Strengths of the current study are the inclusion of consecutive and well-characterized ischemic stroke cases with repeated, standardized blood samplings and outcome evaluations across a long-term follow-up. Results were highly concordant using two standardized, clinically broadly used measures of outcome. The protein levels from the different time points were measured simultaneously, using a technology with high specificity16. We also undertook measures to limit the impact of run-to-run variability and adjusted for multiple statistical testing using FDR. Moreover, repeated measurements of these proteins over 2 years in 90 healthy individuals showed a high within-individual stability in plasma levels over time for the majority of proteins67,68. Our study also has important limitations. Foremost, given the explorative nature of this study, the results require future replication in independent cohorts with repeated blood samplings and outcome measures as they become available. We aimed to identify biomarkers of long-term neurological outcome and our study sample accordingly comprised stroke survivors who attended a 7-year follow-up visit. Consequently, the included cases had fairly mild strokes, which impacted the statistical power in the secondary analyses of functional outcome (mRS), limits the generalizability of our results and signifies the need for future investigation in stroke cohorts with different case-mixes. Similar, since the SAHLSIS study was designed to investigate stroke before 70 years of age, our results cannot be extrapolated to stroke occurring at older ages. Another important aspect is that plasma levels cannot be directly translated into levels in the CNS or cerebrospinal fluid and the mechanism by which many of the investigated proteins reaches the circulation needs to be established for a comprehensive understanding. Finally, to account for more in-depth temporal trajectories and potential protein level-treatment interactions, a future study design with closer clinical evaluations and blood samplings within the first months after stroke would be of interest.

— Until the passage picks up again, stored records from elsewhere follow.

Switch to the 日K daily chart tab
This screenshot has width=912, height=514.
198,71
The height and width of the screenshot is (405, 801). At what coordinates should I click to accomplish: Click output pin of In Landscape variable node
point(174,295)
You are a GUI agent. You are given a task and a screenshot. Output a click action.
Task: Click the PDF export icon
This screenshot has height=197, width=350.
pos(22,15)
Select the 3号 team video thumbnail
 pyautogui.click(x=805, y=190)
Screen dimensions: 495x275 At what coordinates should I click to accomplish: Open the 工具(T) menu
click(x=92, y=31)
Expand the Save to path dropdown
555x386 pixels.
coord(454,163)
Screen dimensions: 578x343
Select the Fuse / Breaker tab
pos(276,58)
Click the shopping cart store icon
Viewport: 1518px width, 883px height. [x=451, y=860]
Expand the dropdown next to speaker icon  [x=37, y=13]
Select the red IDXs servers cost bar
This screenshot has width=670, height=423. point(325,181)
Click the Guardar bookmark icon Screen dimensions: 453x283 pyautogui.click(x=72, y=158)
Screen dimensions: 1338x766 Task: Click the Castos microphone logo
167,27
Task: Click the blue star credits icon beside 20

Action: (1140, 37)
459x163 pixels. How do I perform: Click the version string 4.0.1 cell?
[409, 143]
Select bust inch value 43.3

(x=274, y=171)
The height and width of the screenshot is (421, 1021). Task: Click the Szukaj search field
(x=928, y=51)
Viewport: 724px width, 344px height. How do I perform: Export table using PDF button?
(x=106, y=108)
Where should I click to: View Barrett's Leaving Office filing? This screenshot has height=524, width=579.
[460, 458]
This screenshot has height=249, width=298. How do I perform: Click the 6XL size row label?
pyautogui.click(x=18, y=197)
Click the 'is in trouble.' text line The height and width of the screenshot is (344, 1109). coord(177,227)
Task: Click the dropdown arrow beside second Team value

In conclusion, we identified several candidate plasma biomarkers of stroke severity and neurological outcome within a protein panel targeted towards neurobiological processes. We see a potential for these proteins to aid in the search of biological explanations to inter-individual variance in stroke outcomes. Notably, most candidates followed a trajectory differing from previously well-studied markers, as they were lower in the acute phase of ischemic stroke, inversely correlated to acute NIHSS scores, and as lower levels were associated with less favorable outcome. Validation in independent stroke cohorts with high clinical representativeness, ideally closer temporal follow-ups, and additional mechanistic characterization in experimental studies are warranted.